The possible causes are legion. Japan's banking sector is a disaster and much of emerging Asia is in a recession -- if not an outright depression. Once-mighty Russia is a mess fiscally and politically and is likely returning to hard-liner control. Parts of Latin America are an economic wreck.

And, thanks to a series of factors that include earnings disappointments by the big companies long seen as safe investment havens, the U.S. stock market has tanked, taking down the value of consumers' savings and retirement accounts -- and maybe with it, consumer confidence.

In a curious paradox, Clinton's problems are part of the mix, too. When it comes to the U.S. economy, Federal Reserve Chairman Alan Greenspan can exert a much more direct -- and immediate -- impact than the president, either by altering interest rates or by issuing public pronouncements that can cause the U.S. stock market to climb or dive.

However, while Clinton may not be top dog -- economically speaking -- at home, his absence from the global stage threatens to deepen the world financial crisis because of a leadership vacuum that exists worldwide. It's not a role that Greenspan can assume: First, his chief focus has typically been the domestic economy; and, second, he is not an elected official and lacks the entree to the inner sanctum of world leaders that only the president enjoys.

This leadership vacuum could allow recession to spread, which would hurt the profits of U.S. exporters, and of domestic producers undercut by cheaper products imported from Asia.
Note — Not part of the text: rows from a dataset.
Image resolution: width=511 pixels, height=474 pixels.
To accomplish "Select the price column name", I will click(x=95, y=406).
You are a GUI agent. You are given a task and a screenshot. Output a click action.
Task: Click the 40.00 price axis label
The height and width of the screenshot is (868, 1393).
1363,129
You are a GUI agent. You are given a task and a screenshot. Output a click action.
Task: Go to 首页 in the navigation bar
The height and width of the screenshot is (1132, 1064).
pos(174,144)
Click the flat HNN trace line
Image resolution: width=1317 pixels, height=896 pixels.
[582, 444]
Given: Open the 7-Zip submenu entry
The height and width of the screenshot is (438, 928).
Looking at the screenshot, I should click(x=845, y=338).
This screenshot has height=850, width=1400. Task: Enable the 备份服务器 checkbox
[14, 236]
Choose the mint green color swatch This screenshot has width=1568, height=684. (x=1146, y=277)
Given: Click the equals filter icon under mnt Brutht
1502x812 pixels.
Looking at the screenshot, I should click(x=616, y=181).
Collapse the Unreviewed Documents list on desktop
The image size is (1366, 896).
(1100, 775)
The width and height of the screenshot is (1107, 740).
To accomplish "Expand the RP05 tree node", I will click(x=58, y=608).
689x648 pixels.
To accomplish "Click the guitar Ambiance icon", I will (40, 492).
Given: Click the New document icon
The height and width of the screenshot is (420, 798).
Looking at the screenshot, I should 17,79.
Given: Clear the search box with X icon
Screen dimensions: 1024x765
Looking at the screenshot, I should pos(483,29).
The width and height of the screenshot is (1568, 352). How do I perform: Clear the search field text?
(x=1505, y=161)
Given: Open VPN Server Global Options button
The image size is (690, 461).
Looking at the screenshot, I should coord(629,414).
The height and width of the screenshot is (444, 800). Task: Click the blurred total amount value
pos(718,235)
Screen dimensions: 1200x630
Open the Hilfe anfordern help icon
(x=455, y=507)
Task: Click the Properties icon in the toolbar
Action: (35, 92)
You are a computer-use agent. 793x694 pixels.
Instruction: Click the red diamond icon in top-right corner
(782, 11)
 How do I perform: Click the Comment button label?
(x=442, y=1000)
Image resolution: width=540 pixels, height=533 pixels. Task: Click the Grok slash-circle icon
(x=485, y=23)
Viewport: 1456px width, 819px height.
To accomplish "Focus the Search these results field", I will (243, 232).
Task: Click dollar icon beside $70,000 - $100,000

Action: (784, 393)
And, since profits determine stock prices, at least during the market's "rational" periods, that lack of leadership could end up sending U.S. stock prices lower.

"There's no one there," said Mark Eaker, professor of business administration at the University of Virginia's Darden Graduate School of Business Administration, and vice president of Sire Management Corp., a New York City group that invests in hedge funds.